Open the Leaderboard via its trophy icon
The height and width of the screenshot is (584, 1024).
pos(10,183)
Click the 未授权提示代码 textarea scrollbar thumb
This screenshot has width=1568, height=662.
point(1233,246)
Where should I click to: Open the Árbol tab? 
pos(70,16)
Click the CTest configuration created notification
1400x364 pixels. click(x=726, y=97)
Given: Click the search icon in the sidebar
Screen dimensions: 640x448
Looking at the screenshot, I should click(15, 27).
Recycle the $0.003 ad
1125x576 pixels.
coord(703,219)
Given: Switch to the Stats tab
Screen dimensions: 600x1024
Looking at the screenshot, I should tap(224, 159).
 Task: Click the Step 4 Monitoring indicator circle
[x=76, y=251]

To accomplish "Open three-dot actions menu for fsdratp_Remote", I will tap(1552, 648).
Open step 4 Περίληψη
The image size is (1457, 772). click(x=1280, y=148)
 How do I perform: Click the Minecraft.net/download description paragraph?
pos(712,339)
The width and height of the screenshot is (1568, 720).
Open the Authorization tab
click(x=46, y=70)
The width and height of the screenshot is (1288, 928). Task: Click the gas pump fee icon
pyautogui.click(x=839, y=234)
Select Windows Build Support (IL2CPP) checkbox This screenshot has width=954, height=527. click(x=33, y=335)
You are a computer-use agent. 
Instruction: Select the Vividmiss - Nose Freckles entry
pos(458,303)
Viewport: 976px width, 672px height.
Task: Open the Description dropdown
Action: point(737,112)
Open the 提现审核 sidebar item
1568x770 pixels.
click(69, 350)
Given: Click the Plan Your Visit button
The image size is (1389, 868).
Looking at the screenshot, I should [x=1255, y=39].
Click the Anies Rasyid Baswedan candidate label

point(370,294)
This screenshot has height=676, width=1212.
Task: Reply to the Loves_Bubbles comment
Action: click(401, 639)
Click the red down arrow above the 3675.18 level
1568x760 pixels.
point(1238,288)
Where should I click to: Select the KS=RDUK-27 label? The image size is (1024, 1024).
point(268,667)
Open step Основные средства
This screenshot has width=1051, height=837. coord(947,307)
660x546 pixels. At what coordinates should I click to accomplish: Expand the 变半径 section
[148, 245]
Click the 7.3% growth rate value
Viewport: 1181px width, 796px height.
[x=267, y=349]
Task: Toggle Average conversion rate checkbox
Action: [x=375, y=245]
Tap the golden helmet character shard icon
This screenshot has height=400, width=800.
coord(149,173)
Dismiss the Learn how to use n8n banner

--- --- ---

**REQUIREMENT:** When the word "Given" appears in a line of the listing, copy that line.

**EXPECTED OUTPUT:**
Given: Click the search icon in the sidebar
Given: Switch to the Stats tab
Given: Click the Plan Your Visit button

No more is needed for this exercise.